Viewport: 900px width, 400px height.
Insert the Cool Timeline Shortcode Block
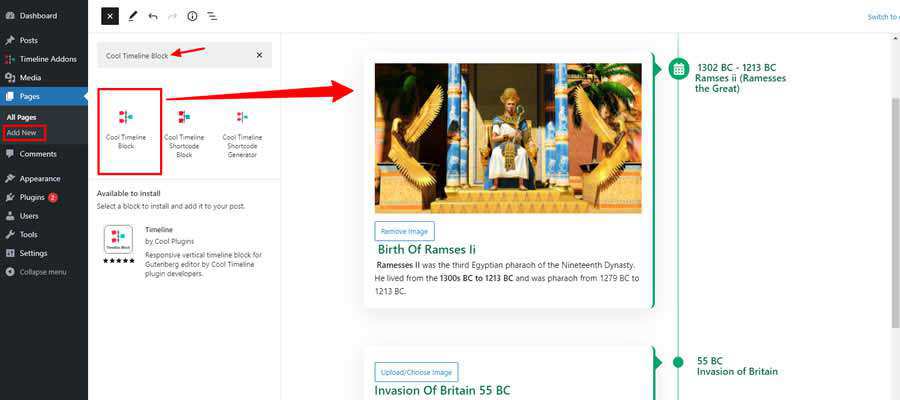click(184, 131)
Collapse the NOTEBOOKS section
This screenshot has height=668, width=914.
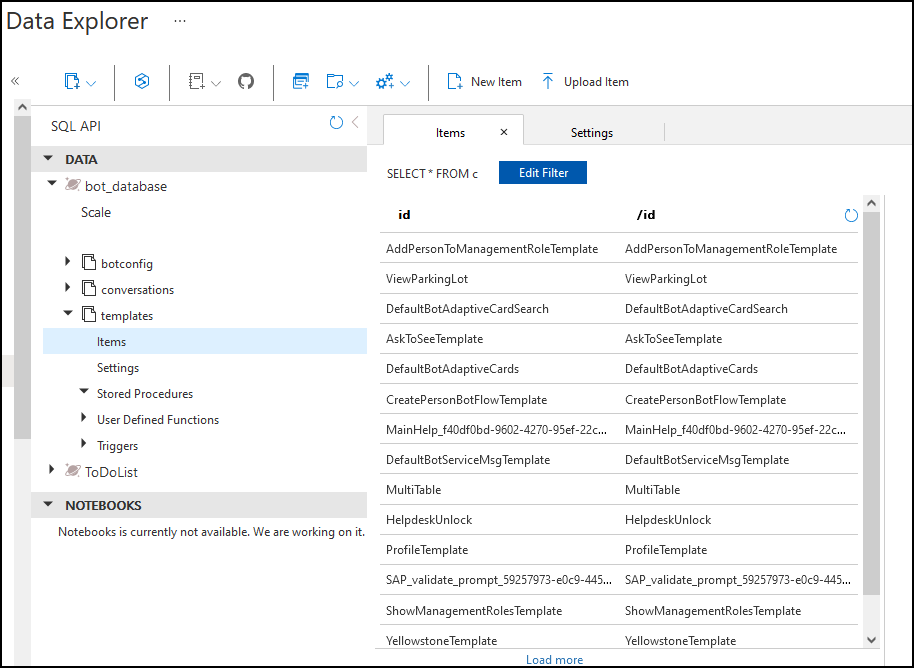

◆ Task prompt ◆
Once the line holding "Collapse the NOTEBOOKS section" is found, copy it and each later line exactly through the end of the data, leaving out the pictures.

◆ Exercise answer ◆
Collapse the NOTEBOOKS section
This screenshot has height=668, width=914.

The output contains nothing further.